The Milwaukee Hospital in Milwaukee, Wisconsin, United States, was a leader in antiseptic surgery when its surgery rooms opened in 1912, and was also a leader in using x-rays in medicine, having in 1926 the most powerful x-ray machine in the U.S. The complex was added to the National Register of Historic Places in 2006.

==History==
The hospital was established by the Lutheran clergyman William Passavant in 1863, housed in a former farm house. Passavant is now recognized as a saint by the Lutheran Church and the Episcopal Church. In 1884 the hospital built a new building designed specifically for patient care. Dr. Nicholas Senn was on staff from 1879, internationally recognized for his use of antiseptic procedures to explore the pancreas and intestines. (The germ theory of disease was just being adopted then.)
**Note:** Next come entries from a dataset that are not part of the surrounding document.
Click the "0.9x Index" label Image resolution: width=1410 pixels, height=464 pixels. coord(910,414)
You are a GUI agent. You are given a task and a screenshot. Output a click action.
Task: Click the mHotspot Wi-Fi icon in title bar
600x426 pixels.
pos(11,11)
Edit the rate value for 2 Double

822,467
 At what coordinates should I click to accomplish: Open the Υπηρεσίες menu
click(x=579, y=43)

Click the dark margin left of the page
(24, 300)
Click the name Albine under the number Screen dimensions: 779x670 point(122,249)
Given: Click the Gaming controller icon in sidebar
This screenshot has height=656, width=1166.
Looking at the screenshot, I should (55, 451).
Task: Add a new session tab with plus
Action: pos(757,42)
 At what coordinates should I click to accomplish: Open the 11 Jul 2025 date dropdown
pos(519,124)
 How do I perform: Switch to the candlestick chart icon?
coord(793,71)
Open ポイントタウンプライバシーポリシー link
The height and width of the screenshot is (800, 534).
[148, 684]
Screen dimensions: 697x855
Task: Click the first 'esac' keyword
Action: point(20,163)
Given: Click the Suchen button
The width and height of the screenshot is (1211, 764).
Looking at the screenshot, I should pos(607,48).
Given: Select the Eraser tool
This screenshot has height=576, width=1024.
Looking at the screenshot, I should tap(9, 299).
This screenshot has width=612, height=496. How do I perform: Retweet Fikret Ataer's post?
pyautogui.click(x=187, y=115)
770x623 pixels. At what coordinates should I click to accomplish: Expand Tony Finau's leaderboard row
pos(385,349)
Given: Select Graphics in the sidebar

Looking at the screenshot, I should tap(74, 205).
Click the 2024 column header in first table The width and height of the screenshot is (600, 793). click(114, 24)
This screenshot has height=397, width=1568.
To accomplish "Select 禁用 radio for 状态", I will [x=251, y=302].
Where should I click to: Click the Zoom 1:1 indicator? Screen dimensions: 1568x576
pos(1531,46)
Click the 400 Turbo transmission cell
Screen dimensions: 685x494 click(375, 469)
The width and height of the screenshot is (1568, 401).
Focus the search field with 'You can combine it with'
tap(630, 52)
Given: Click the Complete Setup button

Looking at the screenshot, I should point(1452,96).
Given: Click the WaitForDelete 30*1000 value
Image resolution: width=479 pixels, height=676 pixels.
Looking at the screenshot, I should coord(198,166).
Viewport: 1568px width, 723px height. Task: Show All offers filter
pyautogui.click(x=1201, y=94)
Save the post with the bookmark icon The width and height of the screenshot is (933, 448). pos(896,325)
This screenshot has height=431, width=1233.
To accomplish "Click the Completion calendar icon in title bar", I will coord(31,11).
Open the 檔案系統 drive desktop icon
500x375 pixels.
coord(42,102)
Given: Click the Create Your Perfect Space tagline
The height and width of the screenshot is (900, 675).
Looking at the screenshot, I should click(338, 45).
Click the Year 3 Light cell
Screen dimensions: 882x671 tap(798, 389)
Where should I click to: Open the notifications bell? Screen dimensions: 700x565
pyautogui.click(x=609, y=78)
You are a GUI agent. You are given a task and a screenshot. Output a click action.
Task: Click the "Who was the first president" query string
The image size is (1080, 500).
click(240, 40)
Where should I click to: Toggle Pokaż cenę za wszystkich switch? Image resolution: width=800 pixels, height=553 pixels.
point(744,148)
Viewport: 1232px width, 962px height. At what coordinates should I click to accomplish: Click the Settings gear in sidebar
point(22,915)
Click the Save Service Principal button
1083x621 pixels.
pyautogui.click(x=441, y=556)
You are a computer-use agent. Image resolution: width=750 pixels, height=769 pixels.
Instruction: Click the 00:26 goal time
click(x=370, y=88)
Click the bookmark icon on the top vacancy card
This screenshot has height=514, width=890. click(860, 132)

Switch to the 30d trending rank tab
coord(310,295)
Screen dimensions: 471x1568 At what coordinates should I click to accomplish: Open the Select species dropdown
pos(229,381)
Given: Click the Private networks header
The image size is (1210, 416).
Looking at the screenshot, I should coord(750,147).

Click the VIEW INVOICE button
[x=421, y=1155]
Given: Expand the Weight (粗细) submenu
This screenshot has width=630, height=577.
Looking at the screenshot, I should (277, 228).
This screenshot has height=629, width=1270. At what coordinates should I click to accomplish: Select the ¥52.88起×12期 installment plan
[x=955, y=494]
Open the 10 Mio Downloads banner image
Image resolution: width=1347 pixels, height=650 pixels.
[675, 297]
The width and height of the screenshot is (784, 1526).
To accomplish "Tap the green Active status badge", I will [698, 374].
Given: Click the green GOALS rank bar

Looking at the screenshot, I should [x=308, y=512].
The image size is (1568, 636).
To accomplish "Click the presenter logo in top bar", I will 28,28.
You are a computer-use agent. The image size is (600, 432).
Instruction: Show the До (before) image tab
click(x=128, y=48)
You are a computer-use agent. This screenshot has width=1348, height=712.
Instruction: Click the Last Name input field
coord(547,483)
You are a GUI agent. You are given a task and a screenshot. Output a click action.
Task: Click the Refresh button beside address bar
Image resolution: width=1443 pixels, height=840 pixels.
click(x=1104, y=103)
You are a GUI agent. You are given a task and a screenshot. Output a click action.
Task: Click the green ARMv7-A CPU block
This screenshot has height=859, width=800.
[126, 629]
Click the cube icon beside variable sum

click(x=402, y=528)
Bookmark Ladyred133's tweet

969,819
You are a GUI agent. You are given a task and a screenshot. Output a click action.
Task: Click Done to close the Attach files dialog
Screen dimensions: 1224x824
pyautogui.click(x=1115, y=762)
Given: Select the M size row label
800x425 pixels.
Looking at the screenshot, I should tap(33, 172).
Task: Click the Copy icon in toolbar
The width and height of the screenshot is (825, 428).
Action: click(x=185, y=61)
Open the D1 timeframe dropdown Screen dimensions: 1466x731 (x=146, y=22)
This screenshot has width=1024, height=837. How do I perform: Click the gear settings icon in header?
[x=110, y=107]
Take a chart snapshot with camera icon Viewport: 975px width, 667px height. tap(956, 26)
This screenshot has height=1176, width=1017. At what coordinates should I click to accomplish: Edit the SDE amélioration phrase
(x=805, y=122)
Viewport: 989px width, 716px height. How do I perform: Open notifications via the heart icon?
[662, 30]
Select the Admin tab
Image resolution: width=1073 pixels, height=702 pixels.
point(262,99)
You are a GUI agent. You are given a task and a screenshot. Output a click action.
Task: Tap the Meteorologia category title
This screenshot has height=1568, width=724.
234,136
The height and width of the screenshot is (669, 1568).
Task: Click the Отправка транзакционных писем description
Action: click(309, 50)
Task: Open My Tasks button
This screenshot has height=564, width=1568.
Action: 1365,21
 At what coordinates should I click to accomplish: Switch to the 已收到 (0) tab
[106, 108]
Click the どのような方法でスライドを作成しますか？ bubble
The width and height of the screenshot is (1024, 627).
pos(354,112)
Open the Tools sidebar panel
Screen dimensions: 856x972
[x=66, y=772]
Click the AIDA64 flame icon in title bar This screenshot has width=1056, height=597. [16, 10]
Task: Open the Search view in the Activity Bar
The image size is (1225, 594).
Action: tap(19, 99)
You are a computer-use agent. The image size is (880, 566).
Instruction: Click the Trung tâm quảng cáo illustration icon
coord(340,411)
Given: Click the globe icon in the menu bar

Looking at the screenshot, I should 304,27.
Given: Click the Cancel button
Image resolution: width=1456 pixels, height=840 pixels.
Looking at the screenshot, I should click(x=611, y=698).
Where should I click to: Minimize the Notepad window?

In the early 1900s, Rev. Herman Fritschel, the Director and Rector of the Milwaukee Hospital, began to greatly expand the hospital, culminating in building the Surgical Annex in 1912. This 5-story building, designed by Meyer J. Sturm of Chicago, is the oldest surviving part of the complex. The 6-story West Wing was added in 1925-26, designed by Clas, Shepard & Clas of Milwaukee. The Central Wing was added in 1931, replacing the 1884 hospital. The Maternity Pavilion was added in 1941, designed by Clas & Clas. The Senn Win was added in 1951-52, designed by Redemann & Clas. The four-story Lutheran Deaconess Home was rebuilt in 1956. The Hennekemper Wing was added in 1958, the East Wing in 1969, and the East Pavilion in 1980.

Its original enclosing iron fence atop a rough cut Waukesha blue stone wall dates from 1903, with the wrought produced by German immigrant Casper Hennecke and marked "C. Hennecke Co. Iron & Wire Works, Milwaukee, Wis". The fence along State St. is different, later.